Le licenciement fondé sur les incapacités de travail antérieures jugé non discriminatoire

Le 03 août 2018Réglementation

Le Tribunal du travail francophone de Bruxelles a récemment jugé que le licenciement d’un travailleur, qui était fondé sur un taux d’absentéisme trop élevé, n’était pas discriminatoire.  

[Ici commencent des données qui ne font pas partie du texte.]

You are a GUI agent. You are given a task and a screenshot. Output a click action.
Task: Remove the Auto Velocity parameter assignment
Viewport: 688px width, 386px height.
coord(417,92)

Le Tribunal examine le régime de protection, institué par la loi « antidiscrimination », concernant le critère de l’ « état de santé actuel ou futur ».

 

Les faits 

 

Une entreprise, grossiste en viandes, procède au licenciement d’un travailleur ouvrier. Le licenciement est justifié, notamment, par « l’absentéisme excessif » du travailleur.

 

Ce dernier, se référant à ce motif (repris sur son formulaire C4), estime être victime d’un traitement défavorable, fondé sur son état de santé, constitutif de discrimination. 

 

Il assigne dès lors l’entreprise devant les juridictions du travail, postulant l’octroi de l’indemnité de protection prévue par la loi « antidiscrimination » du 10 mai 2007. 

 

La décision

 

Le Tribunal examine la portée du critère de l’« état de santé actuel ou futur », protégé par la loi précitée et en l’espèce invoqué par le travailleur.

 

Il ressort des travaux préparatoires de la loi que le législateur a notamment entendu protéger, par ce critère, le travailleur atteint d'une maladie dégénérative, dont le diagnostic existe au moment de l'embauche, mais dont l'évolution, à ce moment, ne rend pas le candidat inapte à l'exercice de la fonction.

 

En l’espèce, la situation du travailleur, certes problématique, ne correspond pas à cette hypothèse. 

 

Le fait d’invoquer, à l’appui du licenciement, le taux d’absentéisme élevé du travailleur, ne permet dès lors pas de présumer l’existence d’une discrimination. 

 

Pour le surplus, le Tribunal relève que le travailleur était apte à exercer son travail, au moment du licenciement, et que l’employeur ne disposait d’aucune information sur son état de santé actuel ou futur. 

 

Que retenir 

 

Par cette décision, le Tribunal opère une lecture littérale de la loi « antidiscrimination » : l’état de santé « passé » ne constitue pas, en tant que tel, un critère protégé.

 

Le licenciement du travailleur, fondé sur ses absences passées (pour cause de maladie), est dès lors ici jugé non discriminatoire.

 

Ce jugement s’inscrit dans un courant jurisprudentiel récent (not. C. trav. Bruxelles, 17 janvier 2017, R.G. n° 2015/AB/291 ; C. trav. Liège, 18 juillet 2017, R.G. n° 2016/AL/484), qui valide l’invocation de l’état de santé passé d’un travailleur à titre de motif du licenciement.

 

Source : Trib. trav. franc. Bruxelles, 14 juin 2018, R.G. n° 17/3212/A, inédit (jugement définitif).